One of the most common strategies used by e-commerce businesses to ensure consistent cash flow and quick expansion is revenue-based financing.
How is revenue-based financing beneficial for e-commerce businesses?
With revenue-based financing, you are immediately provided with funds to address your working capital requirements. You don’t have to invest your own money to maintain your firm, and you can avoid spending all of your funds on the necessary costs of expansion. Once you bring in revenue from sales, a percentage is used to pay back your financing. This type of financing, known as “grow now, pay later,” allows you to avoid the hassle of figuring out how much money you can spend expanding your company. You may now use the money on growth prospects without worrying too much about the future of your firm instead of operating within restricted budgets that could jeopardize its potential growth.
In this article, we explore the four major advantages of choosing revenue-based financing for your e-commerce business.
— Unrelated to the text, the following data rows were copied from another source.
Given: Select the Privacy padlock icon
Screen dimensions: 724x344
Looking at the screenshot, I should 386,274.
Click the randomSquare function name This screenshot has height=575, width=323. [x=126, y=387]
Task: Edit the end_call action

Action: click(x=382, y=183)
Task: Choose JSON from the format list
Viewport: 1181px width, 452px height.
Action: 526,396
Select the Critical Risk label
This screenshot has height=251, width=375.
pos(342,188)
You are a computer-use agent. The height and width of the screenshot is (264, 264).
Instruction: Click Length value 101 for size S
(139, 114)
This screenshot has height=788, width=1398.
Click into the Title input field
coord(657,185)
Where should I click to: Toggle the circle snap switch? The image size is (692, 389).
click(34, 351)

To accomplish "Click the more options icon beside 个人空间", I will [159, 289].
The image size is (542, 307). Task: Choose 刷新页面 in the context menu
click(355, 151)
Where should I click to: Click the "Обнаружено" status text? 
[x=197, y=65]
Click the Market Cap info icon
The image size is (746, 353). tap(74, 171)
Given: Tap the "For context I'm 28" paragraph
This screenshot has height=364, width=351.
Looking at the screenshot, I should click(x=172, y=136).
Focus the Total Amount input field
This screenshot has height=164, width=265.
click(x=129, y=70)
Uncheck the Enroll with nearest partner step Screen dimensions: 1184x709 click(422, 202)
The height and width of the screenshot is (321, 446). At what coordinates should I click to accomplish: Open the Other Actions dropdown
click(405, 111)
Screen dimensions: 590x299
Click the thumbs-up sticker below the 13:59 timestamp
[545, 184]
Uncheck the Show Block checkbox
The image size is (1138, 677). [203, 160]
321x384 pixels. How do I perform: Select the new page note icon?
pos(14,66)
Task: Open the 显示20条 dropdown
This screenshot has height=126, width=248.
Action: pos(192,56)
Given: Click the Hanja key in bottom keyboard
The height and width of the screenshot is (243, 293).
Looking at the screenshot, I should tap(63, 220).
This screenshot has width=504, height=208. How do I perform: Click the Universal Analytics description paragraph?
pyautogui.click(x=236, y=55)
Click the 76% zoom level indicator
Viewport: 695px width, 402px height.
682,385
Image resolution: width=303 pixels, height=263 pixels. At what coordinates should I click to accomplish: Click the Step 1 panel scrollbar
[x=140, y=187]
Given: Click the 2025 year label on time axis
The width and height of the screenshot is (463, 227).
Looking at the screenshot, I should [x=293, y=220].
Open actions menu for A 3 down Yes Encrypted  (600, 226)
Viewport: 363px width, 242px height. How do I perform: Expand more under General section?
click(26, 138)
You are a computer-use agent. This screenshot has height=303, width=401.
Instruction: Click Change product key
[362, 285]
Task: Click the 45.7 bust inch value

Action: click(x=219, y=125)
- Additional working capital for marketing and inventory
Let’s start with cash flow, which is one of the primary needs for every e-commerce business. Cash flow problems are a common occurrence in the e-commerce industry and are often unavoidable. However, that does not imply that poor business decisions are to blame for cash flow problems. Since inventory and marketing expenses must be paid before revenue comes in, additional working capital is often necessary.
- Get ready for the busy seasons
Due to significant increases in demand, e-commerce retailers frequently have issues staying in stock during peak seasons. This is especially true for companies with limited working capital and a lack of stability in their finances. It may limit their ability to capitalize on seasonal possibilities.
Revenue-based financing can be useful in this situation. You can utilize the money from this type of financing to pay for the inventory you need. Make sure you have enough inventory on hand to match demand so that you don’t risk losing any sales.
- Protect your equity upside and keep command of your company
The possibilities for financing e-commerce are extremely constrained. Theoretically viable avenues for e-commerce financing include venture capital and angel investors. However, because they place a greater emphasis on disruptive market developments, they are not suited for typical e-commerce enterprises. Revenue-based financing has no dilutive effects. You may protect your equity and keep control of your online store with revenue-based financing.
- More accessibility compared to bank loans
Banks are happy to offer financial banking services to well-established businesses with an exceptional track record. However, they are often hesitant to fund newer e-commerce businesses. When they do offer funding, it tends to be limited in scale, too.
So how does revenue-based financing help e-commerce businesses?
The conventional financial sector does not take many risks. They only lend money to people that they deem reliable, low-risk, and financially solid. They look for companies that can provide collateral so that it can be utilized to offset losses in the event of any. Revenue-based financing is intended for companies that are rapidly expanding. You won’t be turned down for financing just because your company has a high-risk return profile. Revenue-based financing does not consider the credit history of your company and does not require collateral.
Because of the complexities and trade-offs associated with equity financing, the majority of businesses have chosen non-dilutive funding solutions such as revenue-based financing. Despite being a novel type of financing, revenue-based financing has recently acquired popularity and is expanding upstream. It is regarded as a potent financing choice that enables the e-commerce company to obtain the best results. In fact, according to estimates for the worldwide revenue-based finance market’s growth from 2020 to 2027, it will expand by 61.8%.
If you’re not sure if revenue-based e-commerce financing is a good fit for your company, speak with an expert or conduct a thorough investigation to find out. The revenue-based finance model might not be the best option for all businesses. Pre-revenue businesses, in particular, might struggle with a revenue-based finance model. However, when a revenue-based financing arrangement is created, the interests of both parties are fully matched; they both gain when the receiving company’s revenue increases and lose out when revenue decreases.